+++ Data entries

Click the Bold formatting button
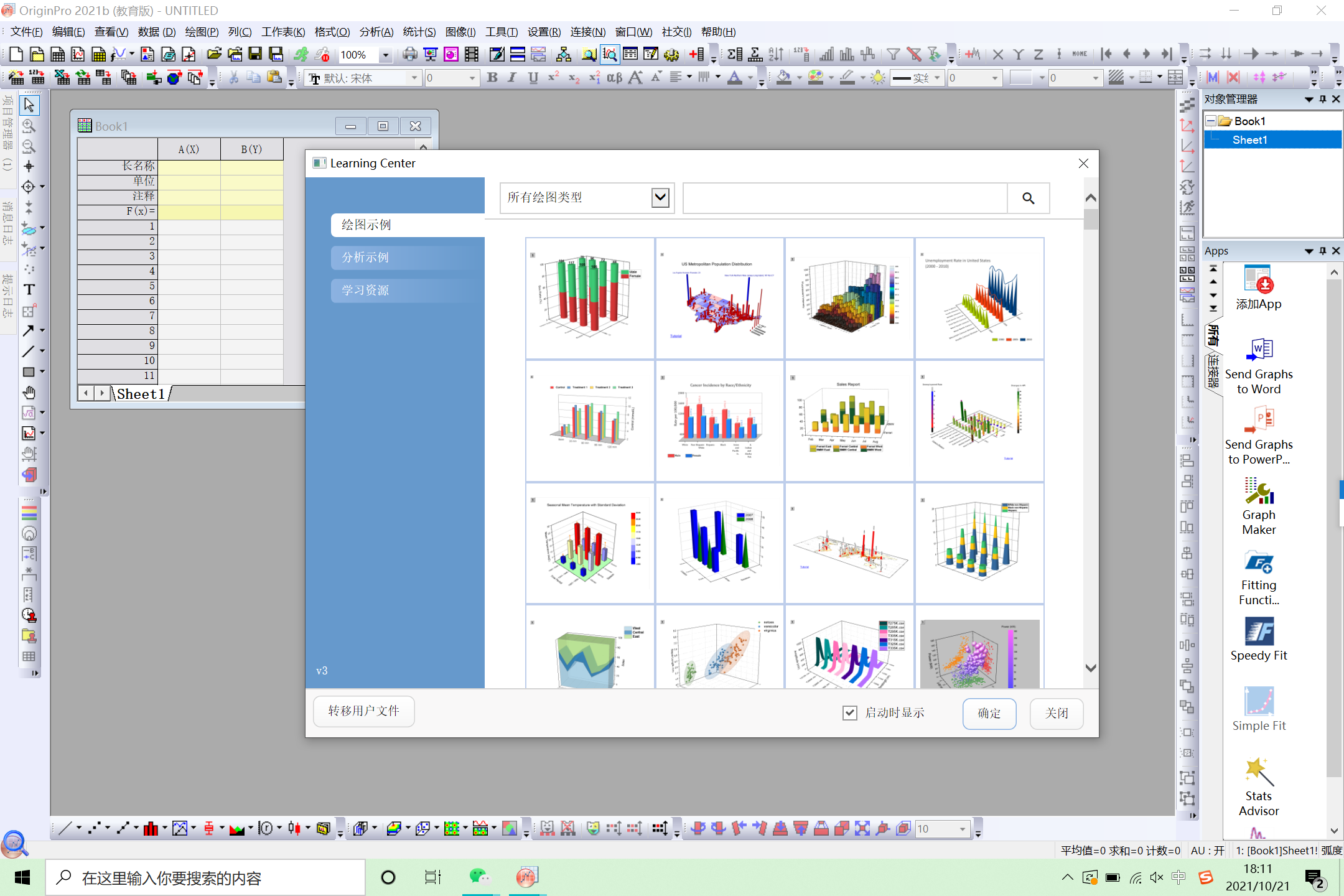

++++++
+++ Data entries

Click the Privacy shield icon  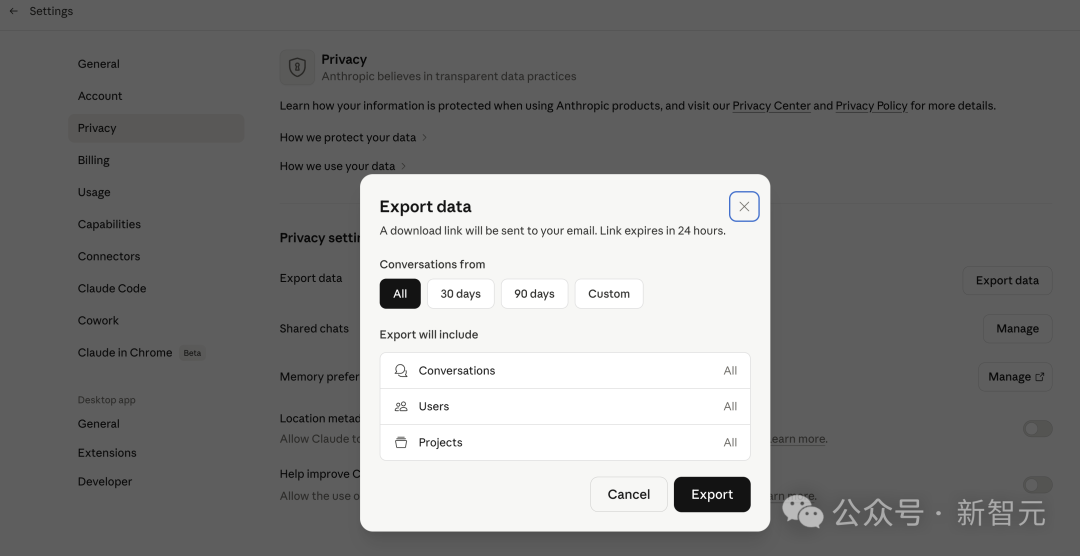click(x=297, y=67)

++++++
+++ Data entries

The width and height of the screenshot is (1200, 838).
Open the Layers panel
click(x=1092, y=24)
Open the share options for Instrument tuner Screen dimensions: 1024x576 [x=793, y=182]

++++++

▸ Work to do
Output the lines of the records from the one containing "The width and" through the one containing "Open the share", copied verbatim.

▸ Written answer
The width and height of the screenshot is (1200, 838).
Open the Layers panel
click(x=1092, y=24)
Open the share options for Instrument tuner Screen dimensions: 1024x576 [x=793, y=182]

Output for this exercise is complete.